- [What the task requires]:
From the first line of the listing, copy each line exactly until you have included the line with "Select the 'Build"; leave out the pictures.

- [Source material]:
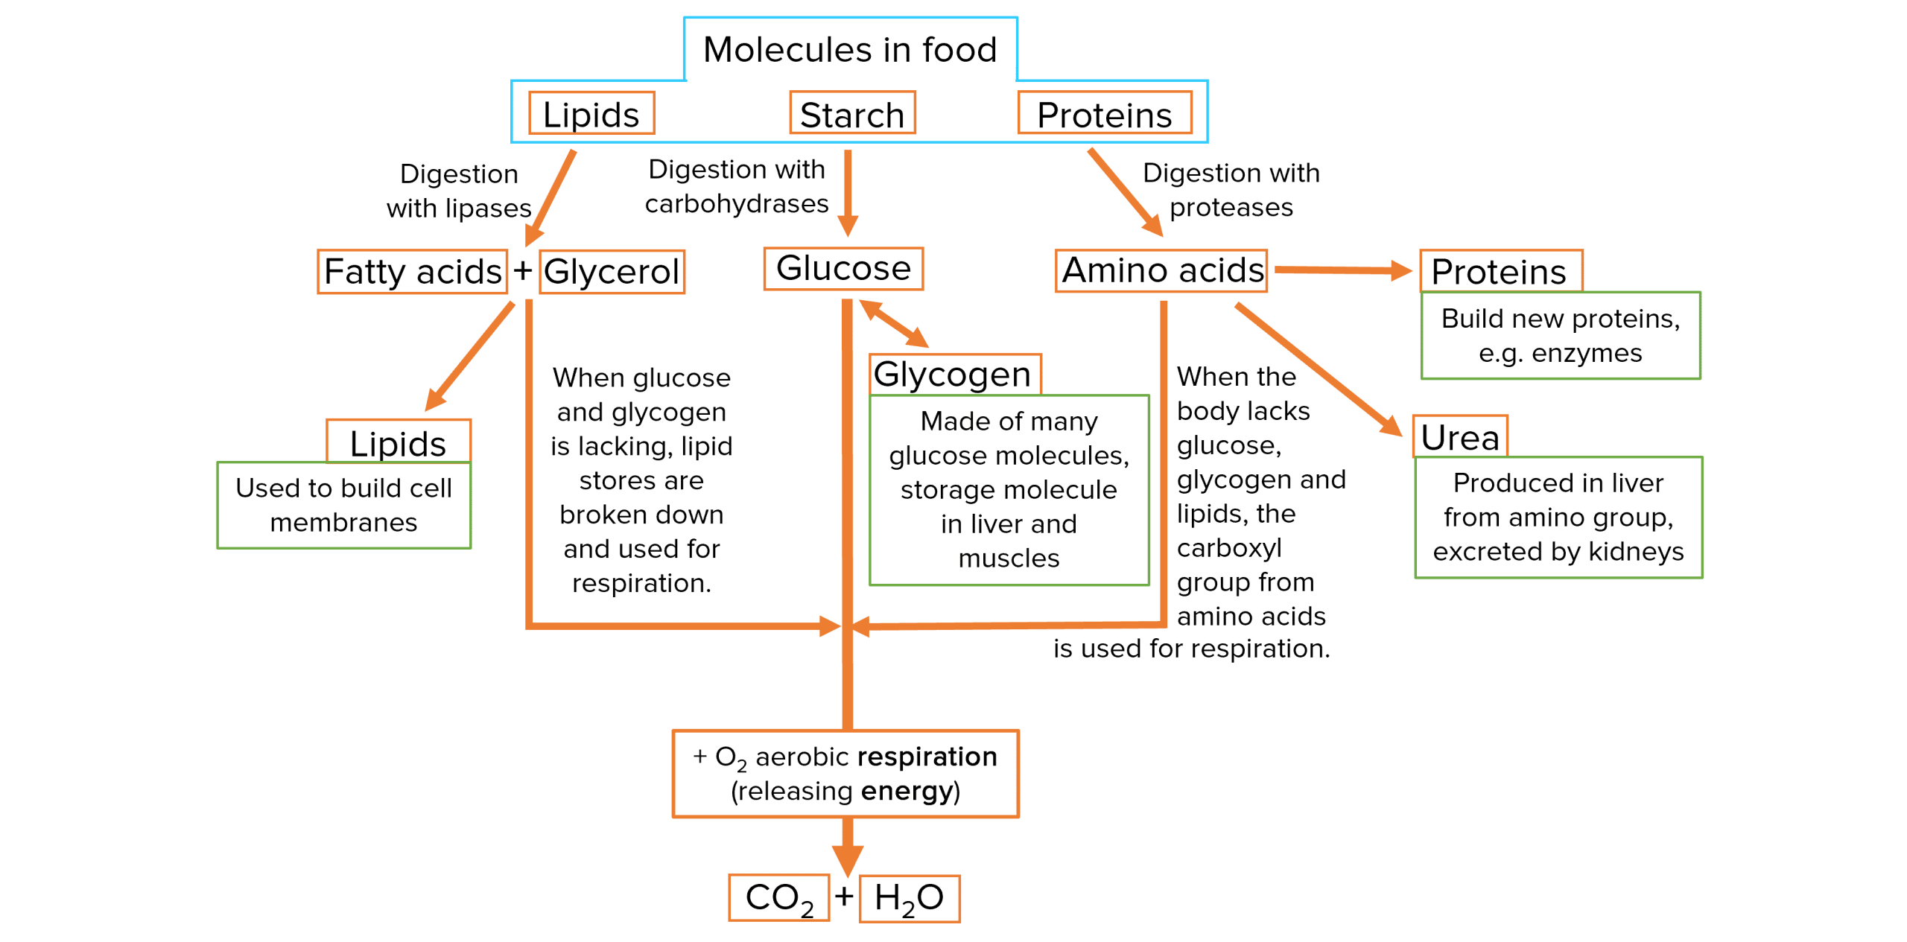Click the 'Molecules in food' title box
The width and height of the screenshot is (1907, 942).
click(x=850, y=49)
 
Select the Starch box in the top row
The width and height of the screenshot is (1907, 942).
click(x=852, y=114)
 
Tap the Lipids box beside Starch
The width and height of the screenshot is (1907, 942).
click(x=591, y=114)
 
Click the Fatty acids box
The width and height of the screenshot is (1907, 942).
click(x=413, y=272)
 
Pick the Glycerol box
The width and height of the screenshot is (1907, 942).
click(x=612, y=272)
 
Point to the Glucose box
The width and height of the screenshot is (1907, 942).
click(x=843, y=269)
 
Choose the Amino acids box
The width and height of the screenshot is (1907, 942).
click(x=1162, y=270)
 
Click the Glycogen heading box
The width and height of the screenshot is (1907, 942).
click(x=954, y=375)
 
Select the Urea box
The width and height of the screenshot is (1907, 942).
click(x=1460, y=437)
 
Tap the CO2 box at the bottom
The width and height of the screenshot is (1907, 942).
click(x=778, y=898)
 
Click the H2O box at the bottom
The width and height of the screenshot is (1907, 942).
click(x=910, y=898)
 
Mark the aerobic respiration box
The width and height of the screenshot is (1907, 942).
click(x=845, y=774)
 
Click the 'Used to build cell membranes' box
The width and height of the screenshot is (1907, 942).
click(x=343, y=506)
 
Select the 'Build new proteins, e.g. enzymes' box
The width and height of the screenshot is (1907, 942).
click(x=1561, y=336)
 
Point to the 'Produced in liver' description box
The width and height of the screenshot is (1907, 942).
click(x=1558, y=518)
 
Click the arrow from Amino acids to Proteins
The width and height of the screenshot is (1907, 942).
click(x=1341, y=270)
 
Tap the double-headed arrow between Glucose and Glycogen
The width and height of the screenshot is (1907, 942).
click(x=894, y=323)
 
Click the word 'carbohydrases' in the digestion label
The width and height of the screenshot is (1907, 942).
click(x=737, y=204)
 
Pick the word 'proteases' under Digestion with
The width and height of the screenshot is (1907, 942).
click(x=1231, y=208)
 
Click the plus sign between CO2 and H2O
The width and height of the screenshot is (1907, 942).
click(x=844, y=897)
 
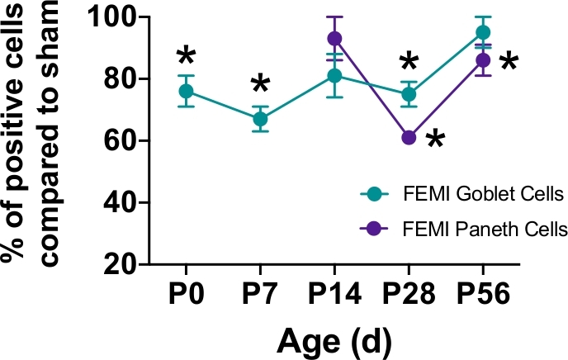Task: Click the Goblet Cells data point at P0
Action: pos(186,91)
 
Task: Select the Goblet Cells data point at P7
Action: pos(260,119)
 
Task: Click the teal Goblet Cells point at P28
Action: pos(408,94)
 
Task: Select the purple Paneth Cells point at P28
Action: pos(408,137)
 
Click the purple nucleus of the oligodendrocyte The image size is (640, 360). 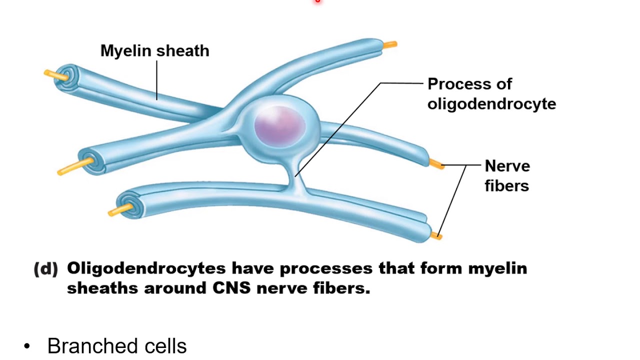tap(280, 124)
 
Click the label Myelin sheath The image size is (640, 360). tap(154, 51)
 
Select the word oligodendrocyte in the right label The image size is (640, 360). tap(491, 104)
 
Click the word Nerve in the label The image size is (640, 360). tap(507, 166)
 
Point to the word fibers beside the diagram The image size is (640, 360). tap(506, 186)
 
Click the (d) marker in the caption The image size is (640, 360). tap(46, 269)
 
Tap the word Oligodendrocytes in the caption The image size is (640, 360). tap(146, 269)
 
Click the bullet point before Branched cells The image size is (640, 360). tap(27, 346)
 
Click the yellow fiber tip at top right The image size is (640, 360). tap(390, 45)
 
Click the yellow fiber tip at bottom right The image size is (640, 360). tap(436, 236)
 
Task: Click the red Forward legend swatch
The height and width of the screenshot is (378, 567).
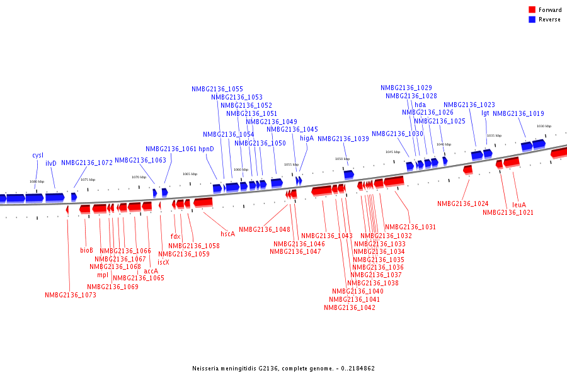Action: click(532, 9)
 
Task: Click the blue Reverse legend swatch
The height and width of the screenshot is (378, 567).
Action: click(532, 20)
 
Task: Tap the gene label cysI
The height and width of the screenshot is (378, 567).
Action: click(38, 155)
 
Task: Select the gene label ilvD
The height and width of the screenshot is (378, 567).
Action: click(51, 163)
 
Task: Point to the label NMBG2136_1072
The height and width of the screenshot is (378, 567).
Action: click(87, 163)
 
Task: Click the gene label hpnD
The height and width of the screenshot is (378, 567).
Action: click(207, 149)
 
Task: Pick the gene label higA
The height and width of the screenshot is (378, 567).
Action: click(307, 138)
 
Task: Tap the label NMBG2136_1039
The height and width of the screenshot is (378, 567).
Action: click(343, 139)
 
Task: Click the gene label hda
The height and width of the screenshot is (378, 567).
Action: click(420, 105)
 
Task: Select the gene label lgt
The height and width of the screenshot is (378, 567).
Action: click(485, 113)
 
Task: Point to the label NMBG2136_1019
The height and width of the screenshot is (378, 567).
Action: click(518, 113)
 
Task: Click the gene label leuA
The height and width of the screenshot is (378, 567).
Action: click(519, 205)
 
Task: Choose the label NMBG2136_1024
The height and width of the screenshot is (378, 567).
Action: click(463, 203)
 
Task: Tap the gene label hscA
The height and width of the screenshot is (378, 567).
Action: click(227, 234)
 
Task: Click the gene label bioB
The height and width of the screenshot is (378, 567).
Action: click(87, 250)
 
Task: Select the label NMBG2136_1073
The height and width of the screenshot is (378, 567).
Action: click(71, 295)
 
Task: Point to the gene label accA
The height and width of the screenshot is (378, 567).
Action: click(151, 271)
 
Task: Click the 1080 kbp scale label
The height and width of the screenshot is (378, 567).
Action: click(37, 181)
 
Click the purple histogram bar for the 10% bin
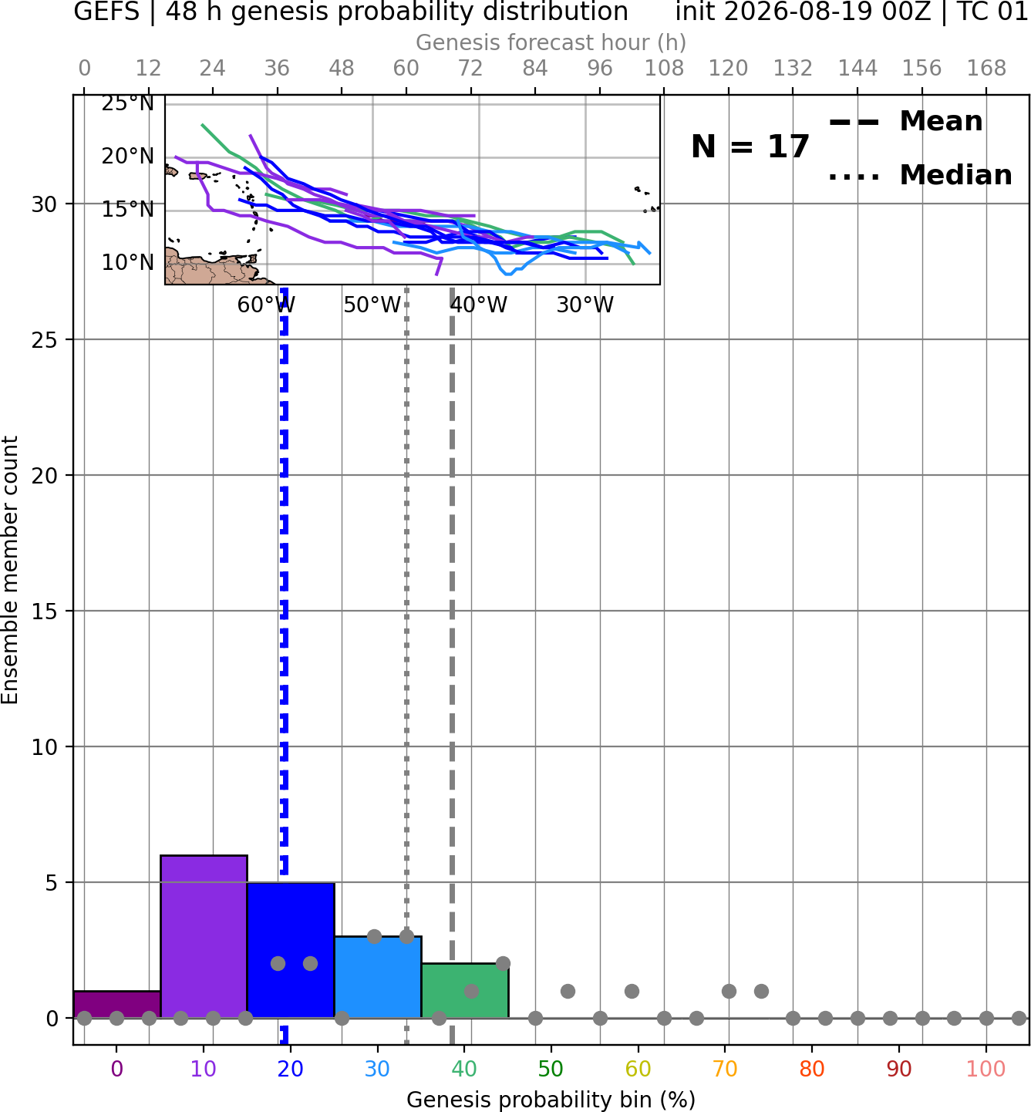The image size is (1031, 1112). (204, 936)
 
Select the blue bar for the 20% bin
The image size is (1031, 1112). (291, 950)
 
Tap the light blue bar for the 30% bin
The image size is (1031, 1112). (378, 976)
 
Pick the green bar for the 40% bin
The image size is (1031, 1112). (465, 990)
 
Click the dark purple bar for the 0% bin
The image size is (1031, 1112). (117, 1004)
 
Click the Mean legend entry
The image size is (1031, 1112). (905, 122)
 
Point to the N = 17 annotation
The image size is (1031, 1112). (750, 147)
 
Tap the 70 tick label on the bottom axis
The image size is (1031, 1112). (725, 1069)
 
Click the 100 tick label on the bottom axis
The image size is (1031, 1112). (986, 1069)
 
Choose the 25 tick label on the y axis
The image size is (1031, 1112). (44, 340)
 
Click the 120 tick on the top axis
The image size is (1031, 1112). (728, 69)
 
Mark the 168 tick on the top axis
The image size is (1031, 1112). (986, 69)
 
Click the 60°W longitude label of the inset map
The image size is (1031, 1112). (266, 305)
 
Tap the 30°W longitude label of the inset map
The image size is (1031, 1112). (585, 305)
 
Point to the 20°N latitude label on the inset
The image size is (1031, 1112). (128, 157)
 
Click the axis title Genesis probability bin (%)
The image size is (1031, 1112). (551, 1100)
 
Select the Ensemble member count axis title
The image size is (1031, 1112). (9, 571)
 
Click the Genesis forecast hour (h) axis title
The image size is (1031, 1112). (551, 42)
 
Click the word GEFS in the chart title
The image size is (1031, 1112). (106, 12)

- [Result of the task]:
Click the 'Molecules in food' title box
The width and height of the screenshot is (1907, 942).
click(x=850, y=49)
 
Select the Starch box in the top row
The width and height of the screenshot is (1907, 942).
click(x=852, y=114)
 
Tap the Lipids box beside Starch
The width and height of the screenshot is (1907, 942).
click(x=591, y=114)
 
Click the Fatty acids box
The width and height of the screenshot is (1907, 942).
click(x=413, y=272)
 
Pick the Glycerol box
The width and height of the screenshot is (1907, 942).
click(x=612, y=272)
 
Point to the Glucose box
The width and height of the screenshot is (1907, 942).
click(x=843, y=269)
 
Choose the Amino acids box
The width and height of the screenshot is (1907, 942).
click(x=1162, y=270)
 
Click the Glycogen heading box
The width and height of the screenshot is (1907, 942).
click(x=954, y=375)
 
Select the Urea box
The width and height of the screenshot is (1907, 942).
click(x=1460, y=437)
 
Tap the CO2 box at the bottom
The width and height of the screenshot is (1907, 942).
click(x=778, y=898)
 
Click the H2O box at the bottom
The width and height of the screenshot is (1907, 942).
click(x=910, y=898)
 
Mark the aerobic respiration box
The width and height of the screenshot is (1907, 942).
click(x=845, y=774)
 
Click the 'Used to build cell membranes' box
The width and height of the screenshot is (1907, 942).
click(x=343, y=506)
 
Select the 'Build new proteins, e.g. enzymes' box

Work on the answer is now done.